▶ [GIVEN EXERCISE] In the experiment exposure logging guide, at what point should an exposure be logged when A/B testing an appearance change to the Donate button in the Minerva skin's mobile view?

▶ [SOURCE DOCUMENT]
- - -

Jump to content

Test Kitchen/Experiment exposure logging

From Wikitech

Experiment exposure events improve experiment results by improving data quality and the flexibility of analysis. They do this by:

  • They include a curated set of contextual attributes that enables us to provide dimensions for viewing experiment results (e.g. comparing results between logged-out, temporary, and registered users).
  • They enable us to exclude data collected from a subject prior to their first exposure.
  • They help us assess the experiment's health to make sure that no subject is exposed to more than one variation during the experiment.

This guide includes scenarios, code examples, best practices, and recommended patterns for logging an experiment subject's exposure to the experiment. It is intended to help developers:

  • maximize true positives (logging exposure when exposure actually took place)
  • minimize false positives (logging exposure when there wasn't any exposure) and false negatives (failing to log exposure when exposure should have been logged)

For example: in the Minerva skin (mobile view), the Donate button is hidden inside a navigation drawer. If you are A/B testing an appearance change for the Donate button, an exposure should only be logged after the reader taps the hamburger button and opens the navigation drawer.

- - -

▶ [MATERIAL]
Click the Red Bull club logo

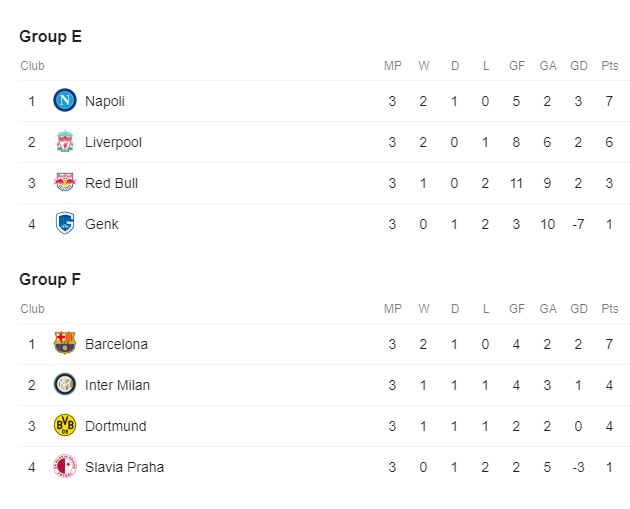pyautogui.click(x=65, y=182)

- - -

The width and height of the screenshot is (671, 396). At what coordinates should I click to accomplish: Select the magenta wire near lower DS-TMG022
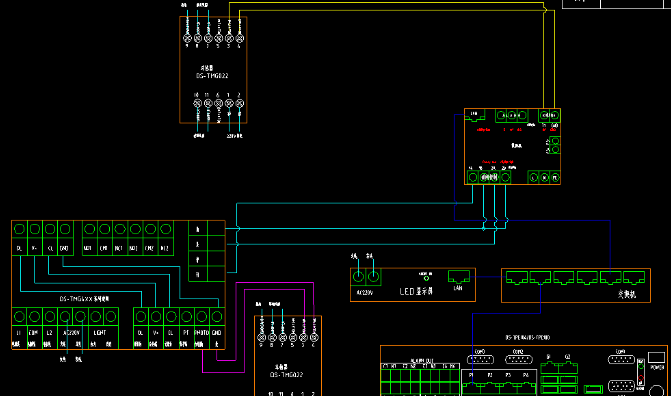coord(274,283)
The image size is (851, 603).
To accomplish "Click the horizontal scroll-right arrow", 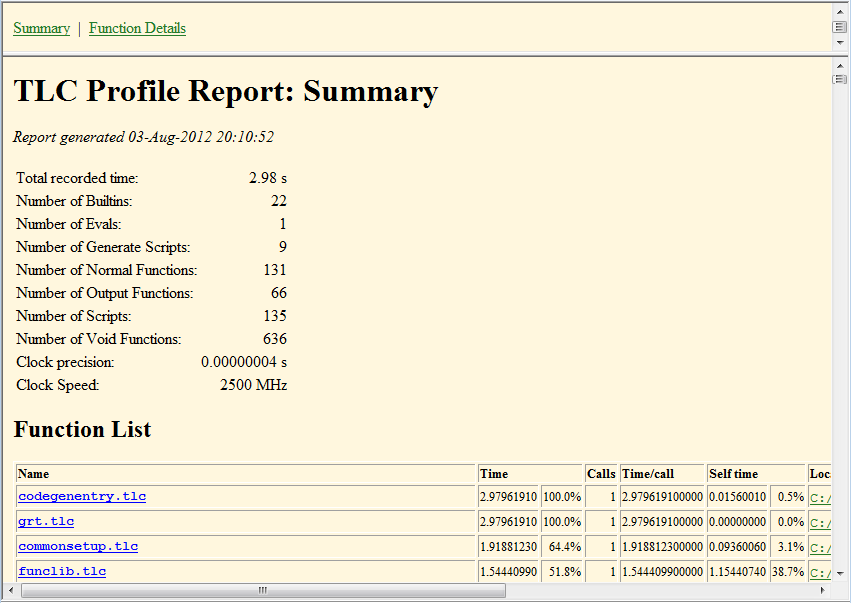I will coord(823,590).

- - -

▶ [EXPECTED ANSWER] Only after the reader taps the hamburger button and opens the navigation drawer.